When the war was over, DDT was used across Europe and America to remove the threat of malaria throughout the First World. It was so wildly successful that you probably never knew that Americans used to die from malaria. You probably thought that malaria was just an unsolvable African problem. But it is not unsolvable. We solved it. But now the solution is being withheld from those who need it.

In 1960, Rachel Carson wrote a book entitled “Silent Spring.” In it, she claimed that DDT was destroying our environment and must be banned. It was a popular book and accomplished its purpose. Production lines for DDT were shut down, and its import and export was restricted. 

However, Rachel Carson was not a scientist, and she was wrong. Science has long since debunked her book. Not only was there no scientific evidence that DDT would destroy the environment, common sense shows this as well. Anyone can see for themselves. We have the benefit of an environment made malaria-free by DDT, and we have a flourishing, healthy environment. Even after the full employment of DDT, our animal population has grown right along with the human population. 

But while the histrionic claims against DDT have been disproven, the effects of these false claims are still very, very real. Science or no science, America and Europe have turned their collective backs on the Third World. The cheap and effective pesticide that has made your world safe from malaria is not available for the people of Africa.

Hundreds of thousands of precious human beings die every year from a disease we know how to cure. Think about that. We spend billions of dollars to find a cure for diseases like cancer and AIDS and heart disease. But when it comes to malaria, once we cured ourselves, we refused to share the cure with our brothers and sisters in Africa.

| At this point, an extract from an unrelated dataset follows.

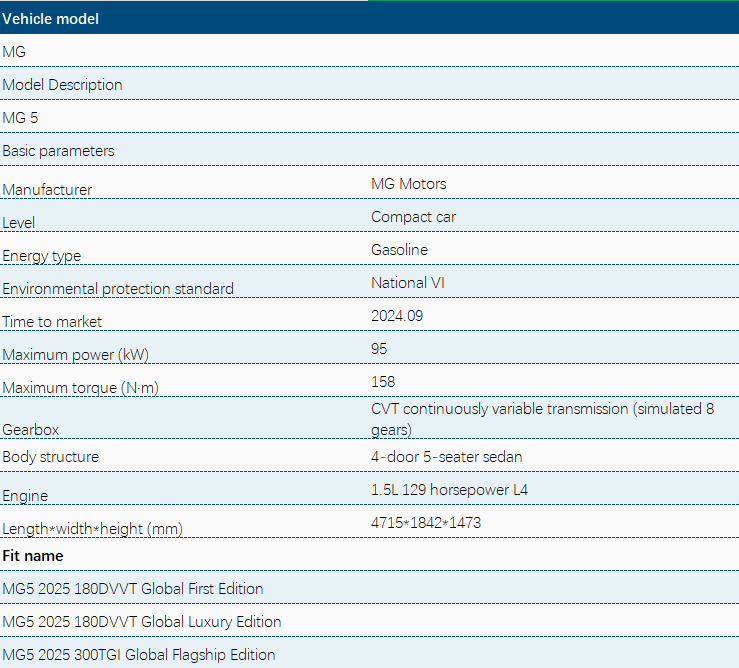The width and height of the screenshot is (739, 668).
Task: Select the 4-door 5-seater sedan value
Action: click(x=446, y=457)
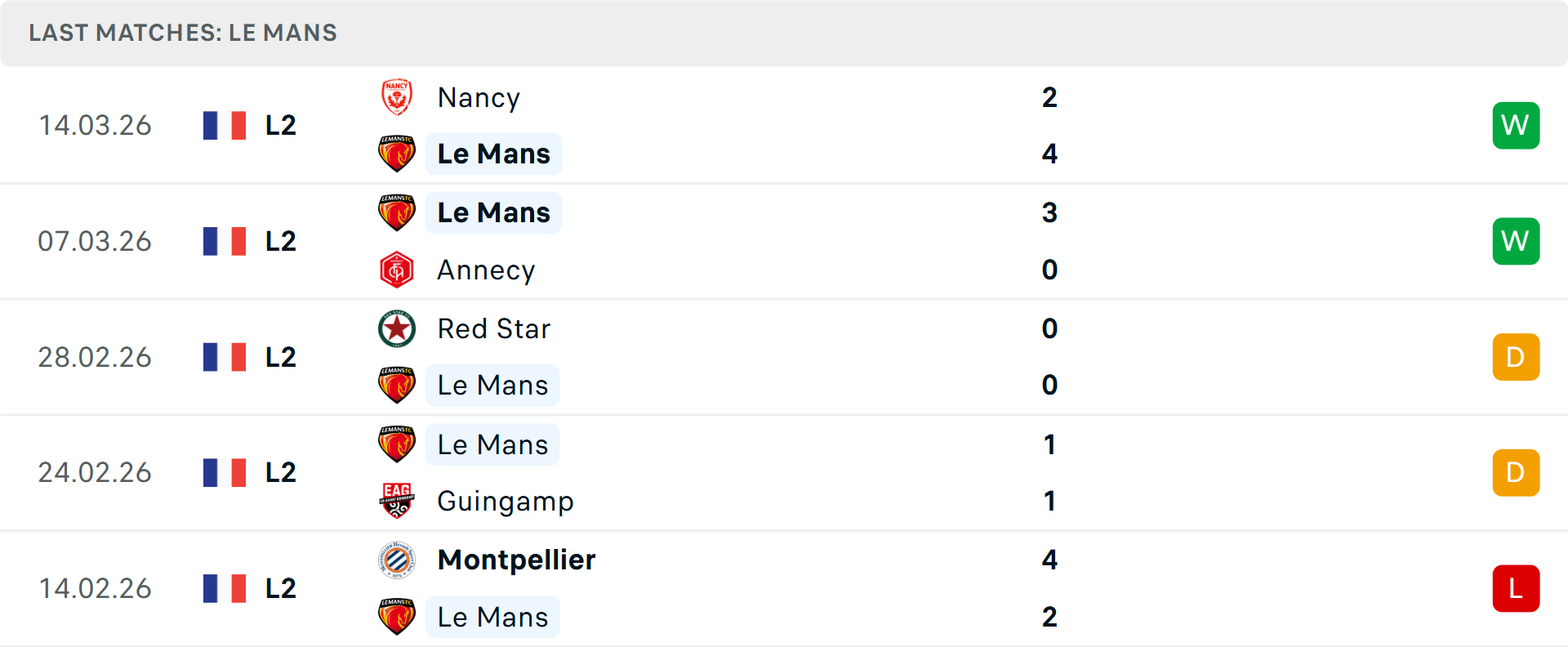Click the Annecy club crest icon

Some diseases in Africa interest us greatly. In 2014, there was an outbreak of Ebola. All of America held its breath in great fear that it might spread to our shores. To protect Europe and America from Ebola, the World Health Organization imposed travel restrictions in West Africa that decimated their economy, which was only beginning to recover from years of a terrible war. 

But did you know that during the same period when 11,500 people were dying of Ebola, over 20,000 people were dying of malaria? Now that Ebola’s threat has ended, malaria continues unabated. Twenty thousand people die per month — every single month. But as long as there is no threat that it might come to us, nobody seems to care.

It is time to care. It is past time. We ourselves live in an environment made safe from malaria. How can we callously deny the means for others to make their own environment just as safe? Science long ago corrected the wildly false claims of Rachel Carson. It is time to educate ourselves and our children on the scientific truths. Maybe then public policy will catch up to the science. To live by science and not superstition is always an improvement. There is already plenty of superstition in Africa that detracts from life, liberty, and the pursuit of happiness. 

Let us join hands to lift the single most deadly superstition that oppresses them, for this superstition came from America and can only be corrected by America. The Third World should be allowed to benefit by the same science that made us safe.